Regexp for tags with a certain class name

What is the
pre_match_all(“”, “”, $output);
for a table innerhtml where it has a class name?

How many times is this going to be asked?

Use DOMElement or SimpleXMLElement for XML-like languages. Don’t use regex.

Also, gilgal, you really need to put more effort into asking your question. Getting preg_match_all right for a start, plus showing a sample of code and actually being polite (hello, please, etc) rather than launching straight into a single question will get you a lot further.

Simple really.

Off Topic:

The “Choose your forum carefully” section in that link is my new hero.
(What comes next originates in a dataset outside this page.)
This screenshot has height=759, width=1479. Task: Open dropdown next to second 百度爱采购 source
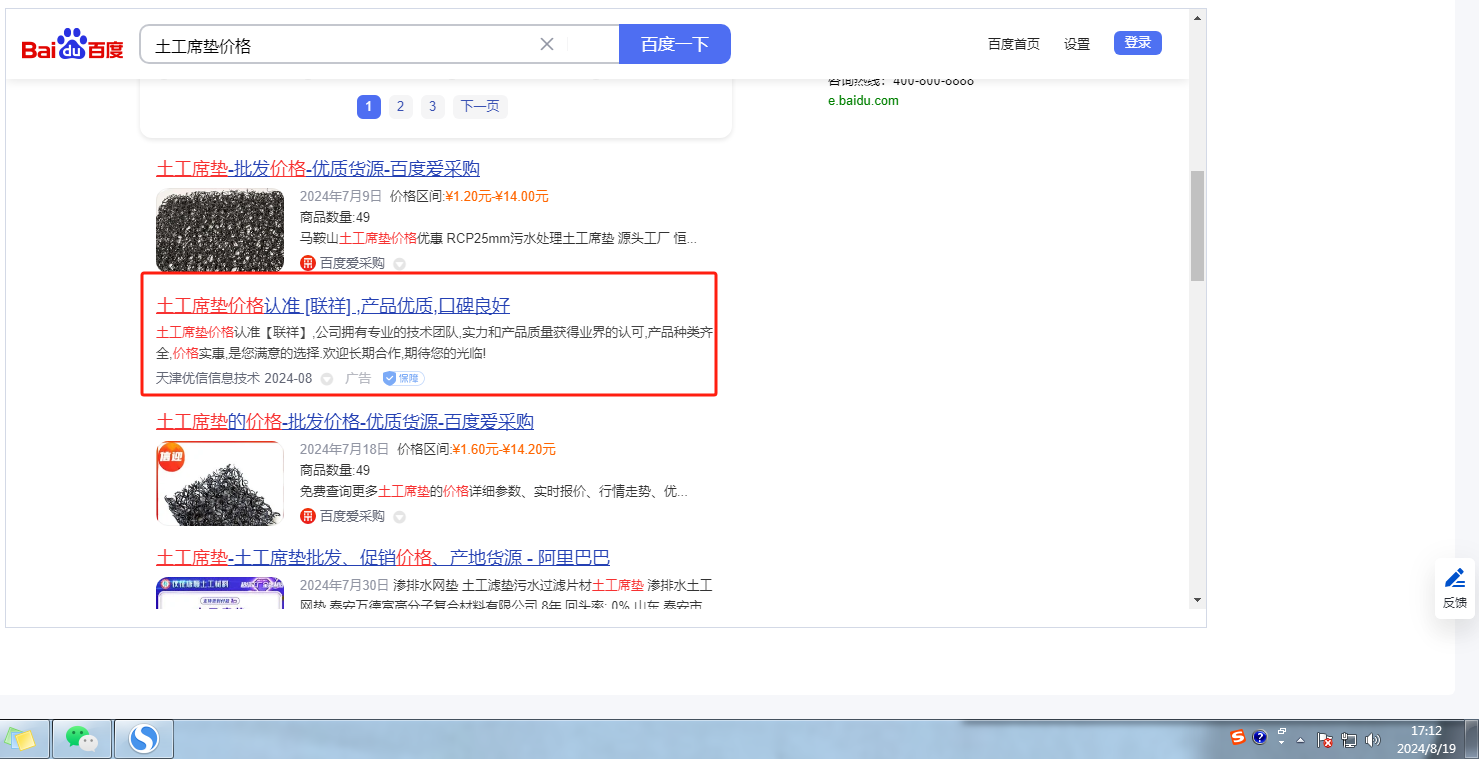399,517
SitePoint’s PHP forum is the devil. :mad: Bookmarked for later use.

What I have is:

$file="1-1.htm";
$contents_of_page = file_get_contents($file);
//preg_match_all("#<th.*>(.+)</th#Ui", $contents_of_page, $thInnerHTML);

//looking for the tds
//preg_match_all("#<tr.*>(.+)</tr#Ui", $contents_of_page, $trInnerHTML);
preg_match_all("/(class=\\"maintext\\")/is", $contents_of_page, $tableInnerHTML);
print_r($tableInnerHTML[1]);
preg_match_all("#<tr.*>(.+)</tr#Ui", $tableInnerHTML[1][0], $trInnerHTML);
print_r($trInnerHTML[1][1]);

But I realize that the preg_match_all(“/(class=\“maintext\”)/is”, $contents_of_page, $tableInnerHTML); will give me the class name in an array. I need the innerhtml of this tag with this class name.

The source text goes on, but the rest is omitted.